Les Inopinées de Melrose

19/03/2013


« J’écris, je crois, sur la bêtise humaine. Elle a beau être commune au genre tel quel, elle a toutefois ses spécificités nationales. J’écris en tchèque parce que la bêtise tchèque m’est plus compréhensible que d’autres. D’autre part, pour écrire sur la bêtise, il faut se situer au cœur même de celle-ci, il faut devenir bête. Je me sens plus bête en tchèque qu’en français. » [1]

Quand j’ai lu cette réponse extraordinaire, il m’a fallu en savoir plus, forcément. Je mène l’enquête.

Patrik Ourednik, on l’avait remarqué avec Europeana. Une brève histoire du XXè siècle en 2001. Il y réalisait l’exploit de condenser en 150 pages les clichés langagiers et verbiages en tous genres qui marquent une époque et reflètent les lieux communs de nos babillages.

« Il se peut que j’aie une oreille sensible pour les stéréotypes et la langue vide de sens et que je sois capable de reproduire cette langue en tenant compte du fait que cette langue vide de sens n’est jamais tout à fait vide, car il y reste toujours des résidus d’idées et d’idéologies se rapportant à des choses qui, au début, pouvaient être vivantes. » [2]

Autrement dit, il y a toujours quelque chose à tirer d’une conversation entre idiots. Voilà qui est décidément prometteur, je suis sur une piste. Je cours acquérir Classé sans suite.

Et ça commence ainsi : «  C’était l’été, le soleil riait, les moineaux s’affolaient, les arbres recyclaient le gaz carbonique dans la crainte de Dieu... » Cette fois, je le tiens !

Soyons clairs (et ce sera la dernière fois, si vous vous plongez dans ce petit livre essentiel) : l’intrigue n’existe pas, ou si peu, les personnages sont navrants d’inconséquence, les lieux prétendument pragois sont inventés, enfin, l’auteur viendra vous le dire lui-même, il n’a pas la moindre idée de où tout cela nous mène.
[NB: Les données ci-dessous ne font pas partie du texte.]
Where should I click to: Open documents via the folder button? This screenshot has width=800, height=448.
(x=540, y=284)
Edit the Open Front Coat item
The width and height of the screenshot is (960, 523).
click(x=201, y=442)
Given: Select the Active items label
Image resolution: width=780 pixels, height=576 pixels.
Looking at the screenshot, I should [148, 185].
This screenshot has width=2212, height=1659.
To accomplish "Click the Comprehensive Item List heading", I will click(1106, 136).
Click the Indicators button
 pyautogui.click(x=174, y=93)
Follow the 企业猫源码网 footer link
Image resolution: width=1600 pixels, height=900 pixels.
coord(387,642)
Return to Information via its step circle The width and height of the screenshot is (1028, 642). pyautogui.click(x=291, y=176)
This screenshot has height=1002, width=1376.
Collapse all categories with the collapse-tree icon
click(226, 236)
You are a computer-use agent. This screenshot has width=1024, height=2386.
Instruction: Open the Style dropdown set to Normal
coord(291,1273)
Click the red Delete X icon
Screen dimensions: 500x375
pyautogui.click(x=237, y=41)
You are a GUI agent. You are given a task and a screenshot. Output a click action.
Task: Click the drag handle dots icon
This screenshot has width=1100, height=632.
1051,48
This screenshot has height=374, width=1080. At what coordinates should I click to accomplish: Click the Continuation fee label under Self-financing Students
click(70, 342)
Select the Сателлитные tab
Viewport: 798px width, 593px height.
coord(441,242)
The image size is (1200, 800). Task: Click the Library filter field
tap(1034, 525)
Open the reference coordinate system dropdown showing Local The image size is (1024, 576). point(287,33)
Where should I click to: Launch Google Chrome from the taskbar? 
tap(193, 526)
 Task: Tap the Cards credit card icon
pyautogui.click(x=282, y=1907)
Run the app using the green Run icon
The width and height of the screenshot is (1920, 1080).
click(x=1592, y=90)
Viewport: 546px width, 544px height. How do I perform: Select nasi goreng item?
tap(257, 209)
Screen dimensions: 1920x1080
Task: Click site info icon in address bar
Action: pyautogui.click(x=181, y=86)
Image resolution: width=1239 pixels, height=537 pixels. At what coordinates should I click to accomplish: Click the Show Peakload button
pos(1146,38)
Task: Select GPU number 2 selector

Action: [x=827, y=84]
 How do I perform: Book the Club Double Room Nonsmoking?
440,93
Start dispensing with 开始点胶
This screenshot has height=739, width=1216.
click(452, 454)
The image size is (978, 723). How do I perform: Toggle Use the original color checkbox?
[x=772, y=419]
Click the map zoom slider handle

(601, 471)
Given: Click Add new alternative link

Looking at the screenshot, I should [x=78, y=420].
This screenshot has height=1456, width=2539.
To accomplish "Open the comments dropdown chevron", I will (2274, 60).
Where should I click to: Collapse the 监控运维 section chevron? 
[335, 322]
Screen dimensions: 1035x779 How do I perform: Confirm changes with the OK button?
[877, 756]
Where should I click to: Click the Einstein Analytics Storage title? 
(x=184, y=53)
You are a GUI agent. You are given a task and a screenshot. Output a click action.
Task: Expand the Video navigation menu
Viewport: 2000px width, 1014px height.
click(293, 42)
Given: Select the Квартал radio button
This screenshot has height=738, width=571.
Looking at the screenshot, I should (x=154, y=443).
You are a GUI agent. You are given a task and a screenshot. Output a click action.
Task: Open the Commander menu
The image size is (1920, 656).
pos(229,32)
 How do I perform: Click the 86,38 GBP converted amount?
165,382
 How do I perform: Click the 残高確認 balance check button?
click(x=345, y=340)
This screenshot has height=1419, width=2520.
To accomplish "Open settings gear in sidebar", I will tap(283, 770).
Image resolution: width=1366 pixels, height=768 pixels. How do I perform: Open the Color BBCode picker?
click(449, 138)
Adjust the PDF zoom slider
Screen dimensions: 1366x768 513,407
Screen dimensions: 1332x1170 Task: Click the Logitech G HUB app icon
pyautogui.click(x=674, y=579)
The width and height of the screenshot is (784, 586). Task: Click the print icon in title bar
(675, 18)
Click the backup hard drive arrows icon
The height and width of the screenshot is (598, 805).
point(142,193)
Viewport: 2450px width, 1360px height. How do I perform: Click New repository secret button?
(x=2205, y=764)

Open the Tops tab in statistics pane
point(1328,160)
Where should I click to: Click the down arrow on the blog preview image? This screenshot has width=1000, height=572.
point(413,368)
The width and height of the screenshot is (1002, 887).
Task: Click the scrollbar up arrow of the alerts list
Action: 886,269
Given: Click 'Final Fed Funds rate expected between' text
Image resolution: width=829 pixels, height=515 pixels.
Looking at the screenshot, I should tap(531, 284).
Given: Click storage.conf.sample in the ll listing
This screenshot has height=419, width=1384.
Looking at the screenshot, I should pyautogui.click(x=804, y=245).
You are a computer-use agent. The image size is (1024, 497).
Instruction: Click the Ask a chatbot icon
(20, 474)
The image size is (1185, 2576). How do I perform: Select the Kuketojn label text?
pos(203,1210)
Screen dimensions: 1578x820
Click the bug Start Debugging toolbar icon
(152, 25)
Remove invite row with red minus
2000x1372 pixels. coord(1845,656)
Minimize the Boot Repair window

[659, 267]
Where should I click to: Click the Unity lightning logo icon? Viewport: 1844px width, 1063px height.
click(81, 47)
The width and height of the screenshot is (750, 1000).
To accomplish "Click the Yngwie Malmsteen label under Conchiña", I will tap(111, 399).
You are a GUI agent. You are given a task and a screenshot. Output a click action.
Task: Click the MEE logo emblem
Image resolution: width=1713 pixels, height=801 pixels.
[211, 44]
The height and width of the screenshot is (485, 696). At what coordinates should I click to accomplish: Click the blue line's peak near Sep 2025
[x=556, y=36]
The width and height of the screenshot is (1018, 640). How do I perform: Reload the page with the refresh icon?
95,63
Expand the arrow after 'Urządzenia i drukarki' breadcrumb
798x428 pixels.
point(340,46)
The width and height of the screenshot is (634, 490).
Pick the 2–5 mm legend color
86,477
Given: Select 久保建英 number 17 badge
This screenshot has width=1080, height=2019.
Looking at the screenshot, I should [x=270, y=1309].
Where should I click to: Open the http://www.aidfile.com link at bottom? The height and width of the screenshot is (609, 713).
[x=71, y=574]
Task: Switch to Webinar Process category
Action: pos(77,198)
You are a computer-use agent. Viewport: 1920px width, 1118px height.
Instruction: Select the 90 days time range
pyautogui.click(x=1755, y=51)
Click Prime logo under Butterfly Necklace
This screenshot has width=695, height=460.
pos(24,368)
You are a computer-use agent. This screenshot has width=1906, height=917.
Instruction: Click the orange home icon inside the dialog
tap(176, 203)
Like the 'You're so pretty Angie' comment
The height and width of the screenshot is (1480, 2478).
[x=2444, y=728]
Mais en se jouant de l’inanité des discours et des codes romanesques, il accomplit deux choses bien plus nécessaires.

Depuis Queneau et Perec, peu ont réfléchi sur le langage, son sens et surtout son non-sens commun, avec une telle sagacité, un tel humour. Autant le reconnaître, l’examen au rayon X de la parole qui ne veut rien dire s’avère cruel, voire désagréable pour les animaux bavasseurs que nous sommes. Face aux mesquineries de nos phrases prémâchées, pré-emballées et prêtes à consommer, on se trouve bien crétin, et Prague, en été, nouvellement démocratique, etc. n’y change rien. C’est toujours de nous qu’il s’agit.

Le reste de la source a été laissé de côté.